The time came, of course, when I had to show the book to the two living people most implicated therein. I gave it to my sister with some eagerness; I wanted to know what she thought. And I didn’t know what she’d told her children and grandchildren about her wild old days, and I certainly didn’t want them to learn these stories from my book! Her response — much laughter — was gracious and tender and lovely.

To tell the truth, I simply avoided giving the manuscript to my father, though I told myself I would. I didn’t do it and didn’t do it, and then my publisher’s lawyers told me I had to. Not a wise plan on my part: now my private trepidations about his response were twinned with an external, legal concern. The lawyers asked me to present him with a release to sign, saying he wouldn’t sue them, but I declined. I just couldn’t imagine handing him the manuscript with a note that would suggest he might want to file a lawsuit!

So I sent the thick pile of pages that comprised my book, an autobiography from the ages of six to sixteen, along with a letter explaining that I understood it might not be the easiest thing to read, and that if there were things in it that he couldn’t live with, I wanted to talk about them. I don’t know what I would have done had he identified things he wanted me to change; it’s difficult for me to imagine, now, what that exchange might have been like, because it never happened. My father simply never answered me at all.

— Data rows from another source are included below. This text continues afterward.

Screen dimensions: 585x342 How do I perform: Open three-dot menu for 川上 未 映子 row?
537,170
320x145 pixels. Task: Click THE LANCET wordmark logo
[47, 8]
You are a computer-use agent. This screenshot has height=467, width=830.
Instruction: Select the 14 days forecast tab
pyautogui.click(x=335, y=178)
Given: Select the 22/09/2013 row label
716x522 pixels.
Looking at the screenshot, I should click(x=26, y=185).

When I wrote to him, a week or two later, my letter came back with a stamp from the post office on the front of the envelope:
Refused, return to sender
. My response to the words was visceral; I felt they were stamped on my face, burning a little there, like a slap or the sensation of rushing air when a door slams in your face.

I tried again, with the same result, and then I didn’t try anymore. I didn’t want to keep knocking at that door. And I began to feel, justified or not, melodramatic or not, that
Refused, return to sender
was in fact a motto I could have worn on my skin my whole life; it was, in some unspoken way, inscribed upon my childhood, and the ink had never really faded.

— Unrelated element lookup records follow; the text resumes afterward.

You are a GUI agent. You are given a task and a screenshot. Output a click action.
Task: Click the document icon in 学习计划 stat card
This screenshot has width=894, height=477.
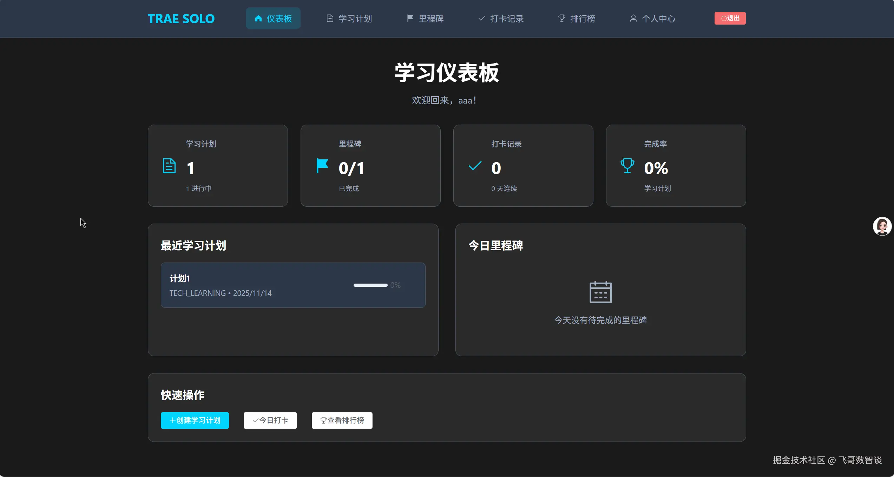(x=169, y=166)
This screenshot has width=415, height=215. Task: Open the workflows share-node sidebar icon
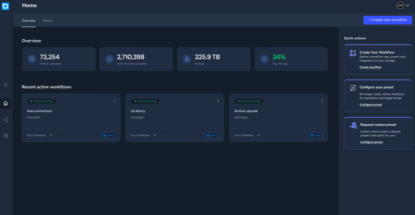pyautogui.click(x=6, y=120)
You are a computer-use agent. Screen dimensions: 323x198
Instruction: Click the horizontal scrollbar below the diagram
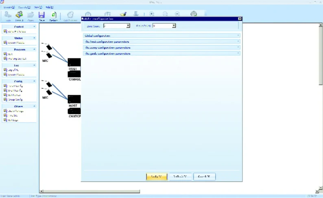[90, 191]
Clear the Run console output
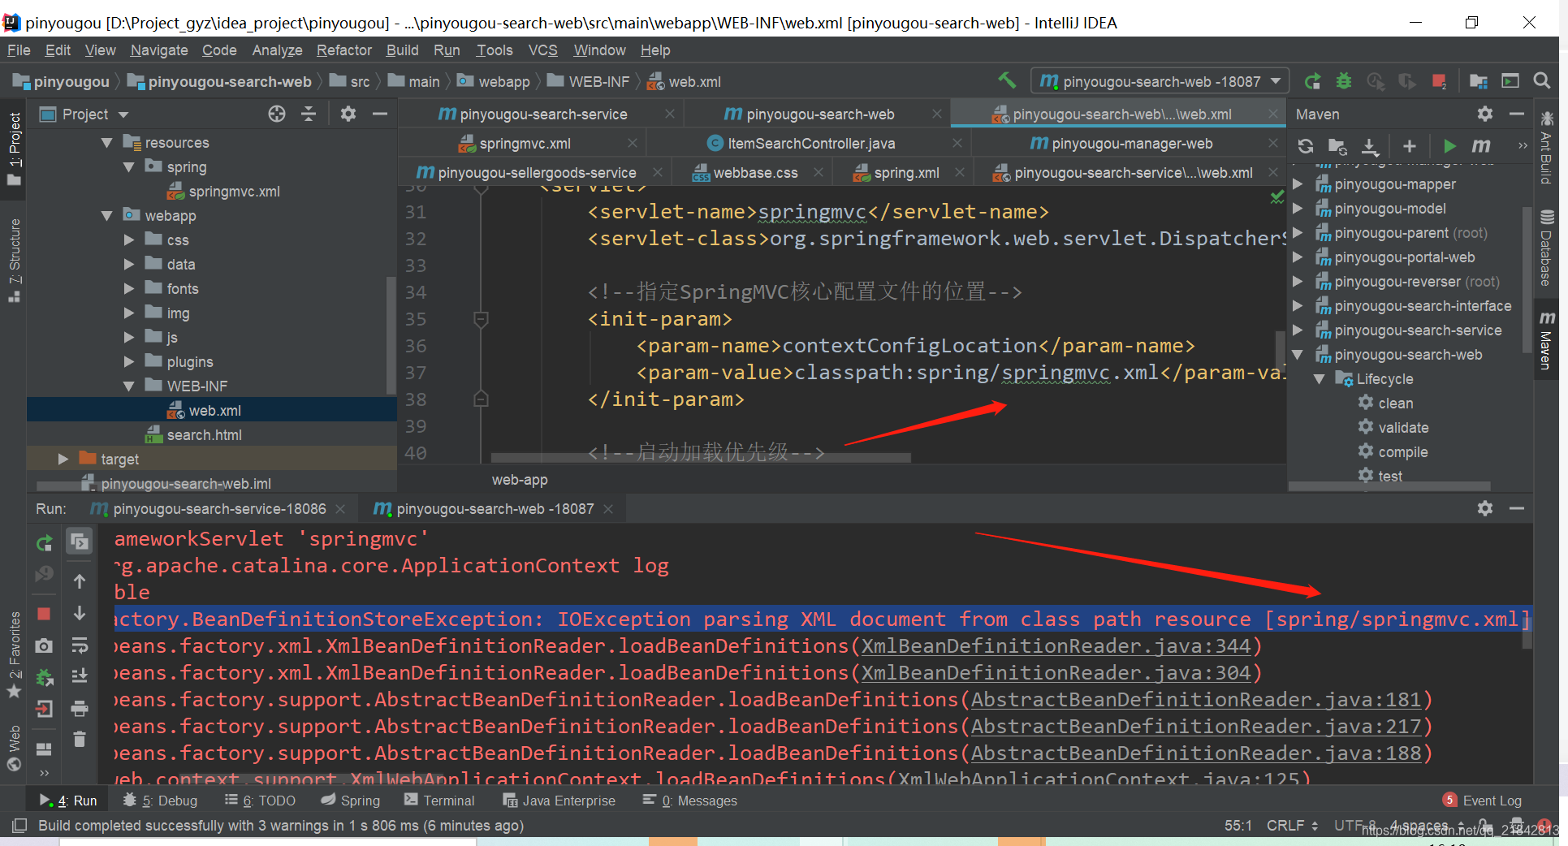Image resolution: width=1568 pixels, height=846 pixels. [79, 739]
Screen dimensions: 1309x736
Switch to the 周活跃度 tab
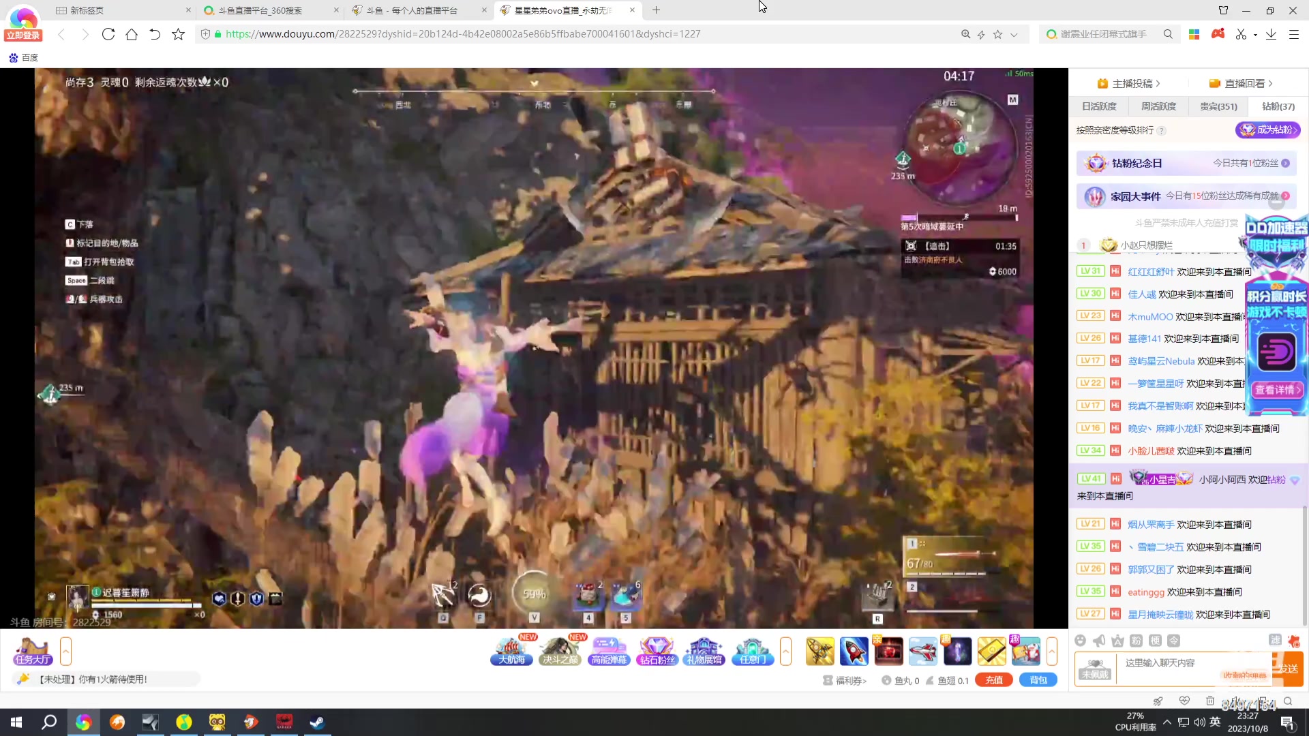point(1158,106)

My father, who is now in his nineties, hasn’t spoken to me for five years. There has been no contact of any sort between us. I ask my sister how he’s doing; I don’t know if he asks about me. She told me that he once said he thought the book “had an agenda against him,” and that she’d said to him that it shouldn’t be taken so literally, that things might be shaped “to make a better story.” But then I think they had to stop talking about it.

Because my father never talked to me about the book, I have devoted a considerable amount of energy to imagining the specifics of his response. What didn’t he like? (Maybe what he
did
appreciate about it would be a more challenging question!) Was it simply that I had told the family secrets, exposing our shame to the neighbors? Was it that he was embarrassed that I talked about how many times we’d moved because he’d shifted jobs again and again, something I’d always understood had to do with government transfers he couldn’t control — until he told me that actually he couldn’t ever get along with his supervisors or his coworkers, and that was why we’d never stay anywhere long? It is quite possible that my father has told people — my stepmother, for instance — very different versions of the stories I’ve told.

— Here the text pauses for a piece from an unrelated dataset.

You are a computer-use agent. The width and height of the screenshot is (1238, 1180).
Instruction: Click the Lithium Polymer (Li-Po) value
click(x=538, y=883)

Was it because I told the darkest moment in the family story — how, when my mother was dying of cirrhosis, my father made a concerted attempt to allow her to die at home, without medical intervention. He said he didn’t want her to suffer at the hands of doctors. The physician in the hospital where she died told me he’d never seen a patient brought into the hospital in worse condition. If my father thought he was being heroic, it was a heroism of a profoundly perverse sort — the ultimate codependent’s gesture.